The body can be either temporarily modified (for example, body-painting, make-up, toiletries, hairstyles) or permanently modified (tattooing, scarification, reshaping and piercing). Below are three examples of body modification in different cultures and different times.
body modificationThe deliberate altering of the human anatomy
The foot-binding of girls was practised only in China and became popular in the twelfth century among the elite. Its purpose was to restrict the growth of the foot as a sign of beauty, wealth and discipline. A woman with bound feet could not walk properly. She was also considered attractive as a marriage partner because her physical impairment indicated she was honourable and a virgin. Foot-binding began at 3–6 years of age, when all the girl’s toes, apart from the big toe, were folded down under the sole of the foot and bandaged tightly in that position.
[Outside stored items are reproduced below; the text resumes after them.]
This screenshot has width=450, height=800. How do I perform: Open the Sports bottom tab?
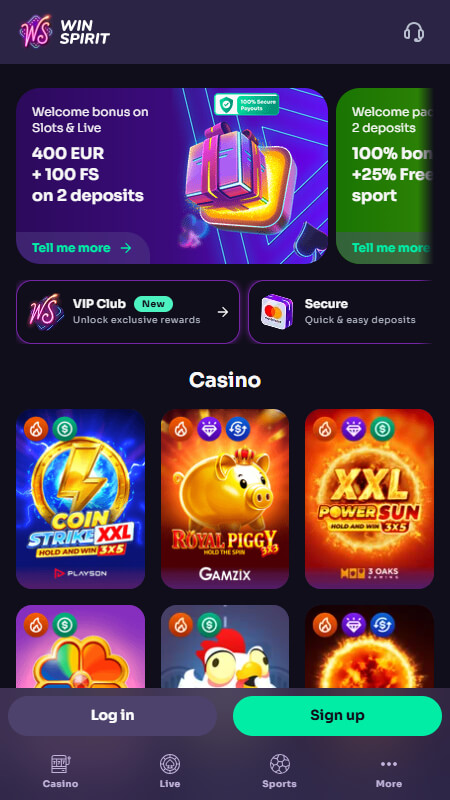point(279,771)

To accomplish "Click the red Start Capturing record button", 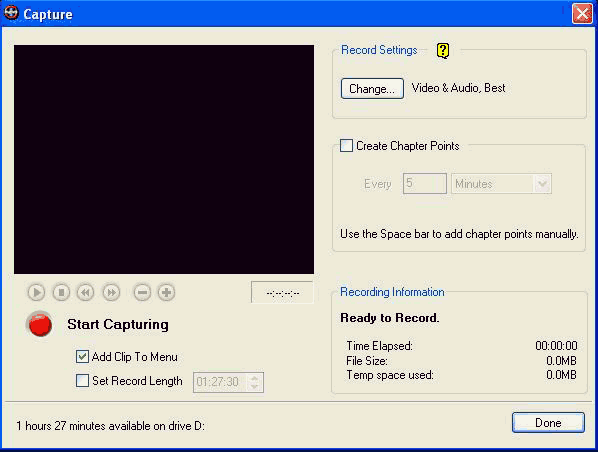I will [x=40, y=324].
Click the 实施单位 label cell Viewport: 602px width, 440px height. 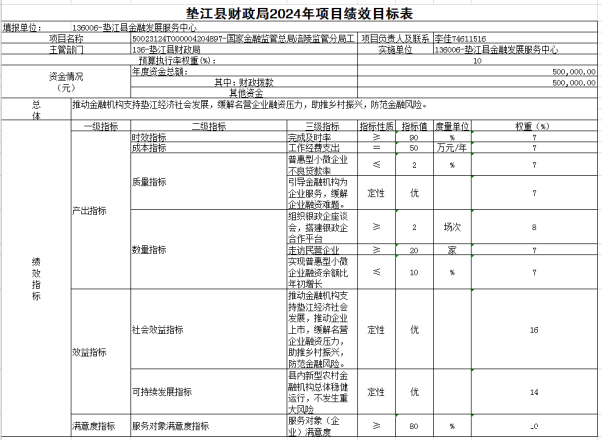pyautogui.click(x=396, y=48)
The bones of the toes broke and the instep was artificially curved and raised in an attempt to create the ‘lotus foot’, the perfect arch of the foot. Women with these modifications would need constant support to stand, and walking was extremely painful and problematic in terms of balance. Men found women with bound feet very attractive. Foot-binding was officially banned in China in 1911.
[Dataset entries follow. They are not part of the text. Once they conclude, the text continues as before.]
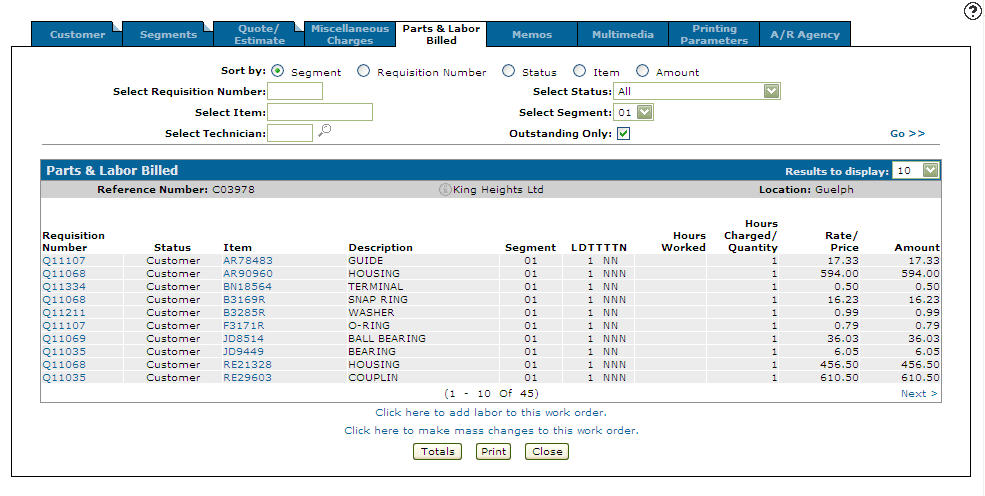Click the help question mark icon
Image resolution: width=985 pixels, height=496 pixels.
point(972,11)
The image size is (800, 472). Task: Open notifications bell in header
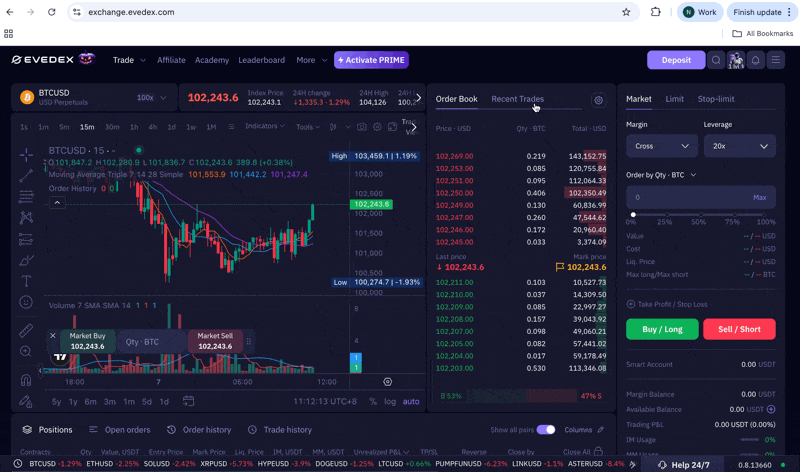click(756, 60)
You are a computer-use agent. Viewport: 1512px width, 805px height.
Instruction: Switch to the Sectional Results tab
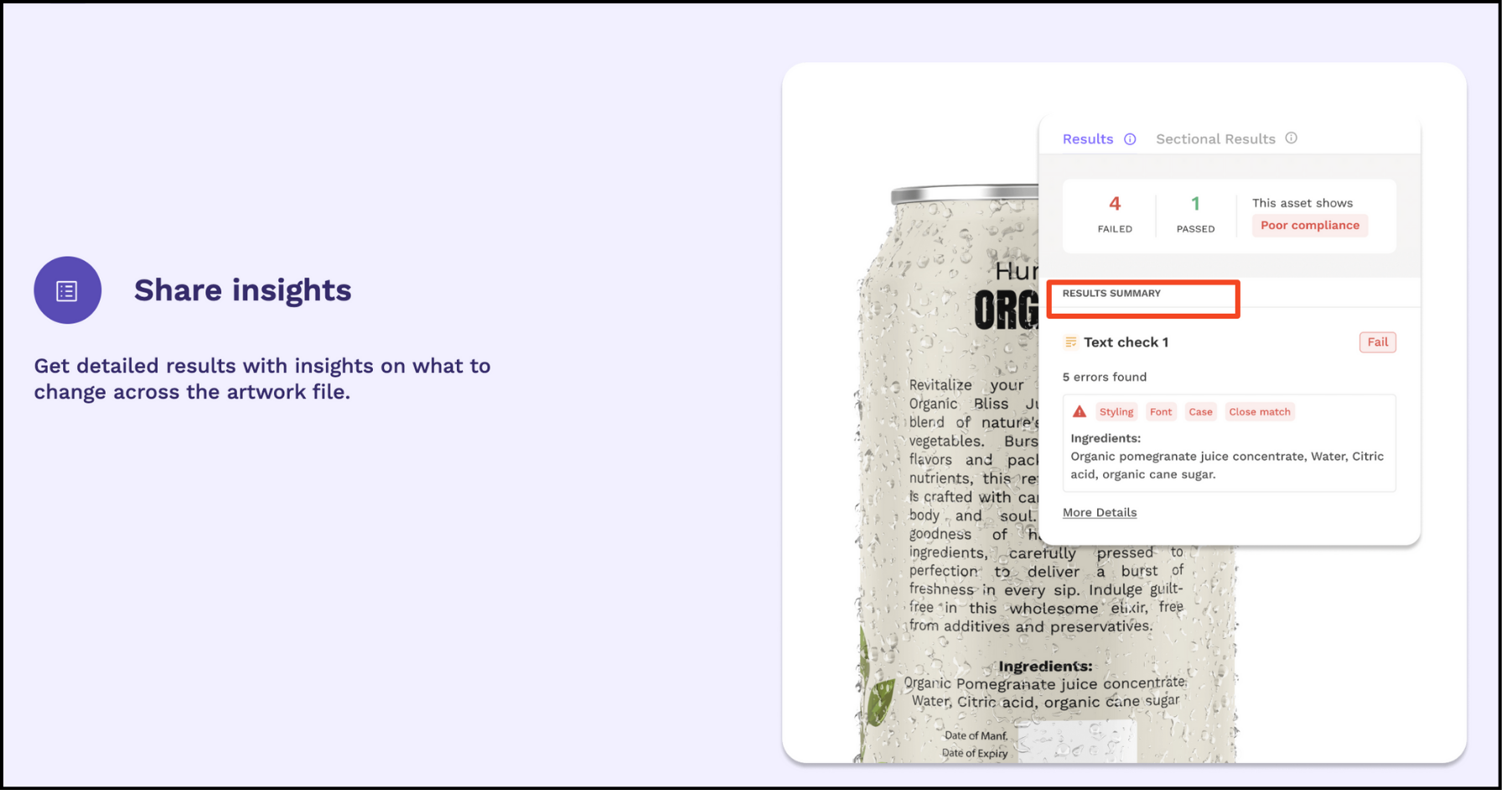[1215, 139]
Lip plates are worn in parts of Africa and South and Northwest America. The Kayapo men of Brazil still wear lip plates, though it is best known as a practice among the women of certain African cultures. A hole is sliced into the lower lip and a small object is inserted. After the hole heals around the object, it is removed and is replaced by a larger plate, gradually stretching the hole. The purpose and meaning of lip plates is different in different cultures. The Lobi women of the Ivory Coast and Ghana wear lip plates to protect against evil spirits that enter the body via the mouth. For others, they are a status symbol. Later in this chapter, Terence Turner explains the meaning of lip plates for Kayapo men (see p. 75).
Scarification is a way of permanently marking the body by cutting the skin and is often carried out as part of a ritual. Scarification was, and is still today, practised most widely in Africa and among Australian Aboriginal people. The main point of African scarification is to beautify, although scars of a certain type, size and position on the body often indicate group identity or stages in a person’s life. Among the Dinka of Sudan, facial scarification, usually around the temple area, is used for clan identification. In southern Sudan, Nuba girls traditionally receive marks on their forehead, chest and abdomen at the beginning of puberty. At first menstruation they receive a second set of cuts, this time under the breasts. These are enlarged by a final, extensive phase of scarring after the weaning of the first child, resulting in designs stretching across the sternum, back, buttocks, neck and legs. Nuba scarification is determined by social status and maturity and is perceived as a mark of beauty. In the context of the cultural traditions of the Dinka and Nuba, the individual has little choice in the matter of scarification.
In other parts of Africa, scarification is carried out for different reasons. Pain and blood can play a large part in the scarification process, determining a person’s fitness, endurance and bravery. This is especially the case in puberty rites, since a child must prove a readiness to face the responsibilities of adulthood, in particular the prospect of injury or death in battle for men and the trauma of childbirth for women. However, traditional scarification has declined in Africa, Australia and elsewhere as a result of health concerns and politico-cultural changes.